SEORANG ibu menggendong anaknya yang berumur satu tahun, sambil mendorong gerobak. Gerobak sayur. Dia pun berteriak, ”Sayur, sayur, sayur, Bu, masih lengkap kangkung, bayem,kacang panjang, labuh siem, cabe tomat, tempe,tahu, ikan asin!”
Dia memang menjual sayur-sayuran, dari gang ke gang memenuhi kebutuhan warga sekitar. Sesekali anaknya merengek dan dia pun dengan sabar menenangkan . Dengan memberi mainan.
Di tempat lain, juga seorang ibu menggendong anak juga umurnya berkisar satu tahun. Tapi, dia berkeliling dari satu pintu ke pintu, atau ngetem di perempatan lampu merah. Dia dengan bermodal belas kasihan, meminta-minta.
Dua contoh di atas, itu hitam putih, seperti langit dan bumi. Tak perlu ditanya, pasti orang akan sangat simpati pada ibu yang pertama. Dia mencari rezeki dengan halal. Sementara ibu yang satu dengan modal belas kasihan. Itu yang disebut pengemis alias peminta-minta.

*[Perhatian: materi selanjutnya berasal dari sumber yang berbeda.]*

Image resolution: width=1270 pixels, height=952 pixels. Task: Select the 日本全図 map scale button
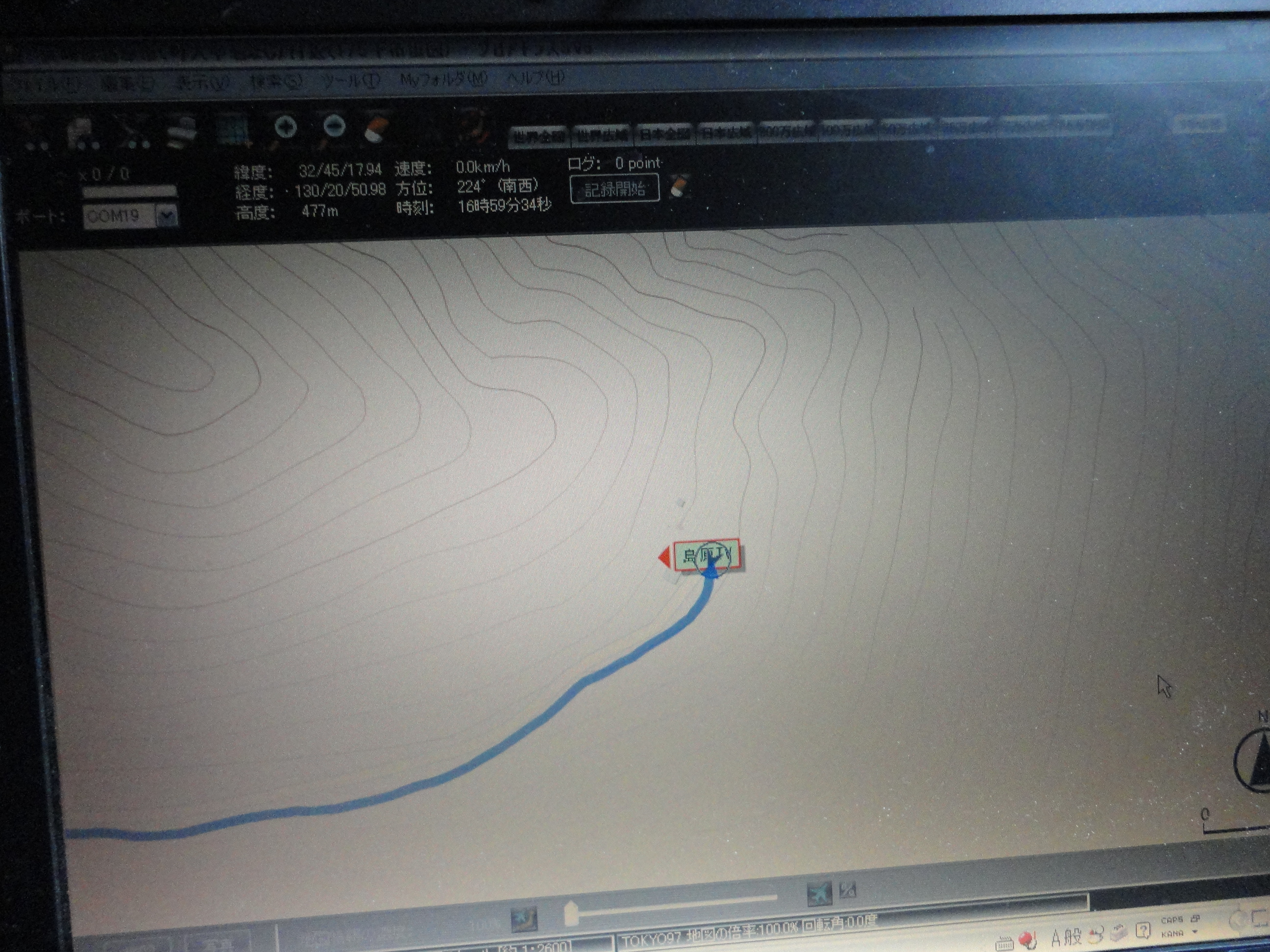pos(664,134)
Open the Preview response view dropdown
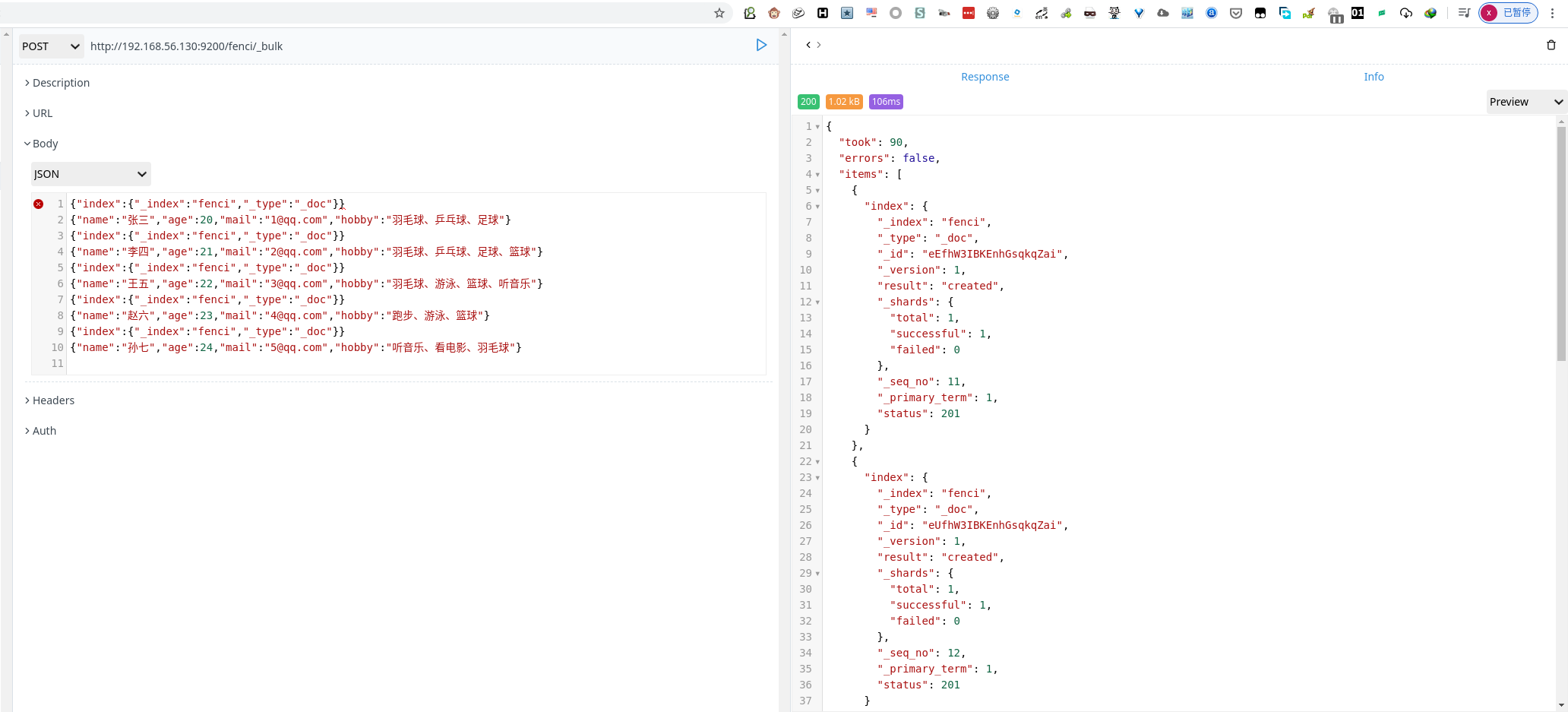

Tidak ingin membahas lebih jauh soal dua pekerjaan yang dilakukan dua ibu tadi, tapi betapa ibu-ibu yang sudah begitu berat tanggungjawabnya masih harus mencari nafkah. Seorang ibu dalam sepanjang hidupnnya, dia melahirkan, memelihara dan mengurus anak. Belum lagi urusan rumah tangga, mencuci, masak dan lainnya. Itu urusan ibu rumah tangga.
Tapi mengapa harus mencari nafkah? Ya, kebanyakan keluarga di negeri ini, untuk kelas ke bawah, kebanyakan suami istri mencari nakah. Dan itu sudah dianggap biasa. Suami jadi buruh, istri berjualan atau usaha apa saja. Semuanya untuk menambal sulam biaya hidup mereka yang sangat berat.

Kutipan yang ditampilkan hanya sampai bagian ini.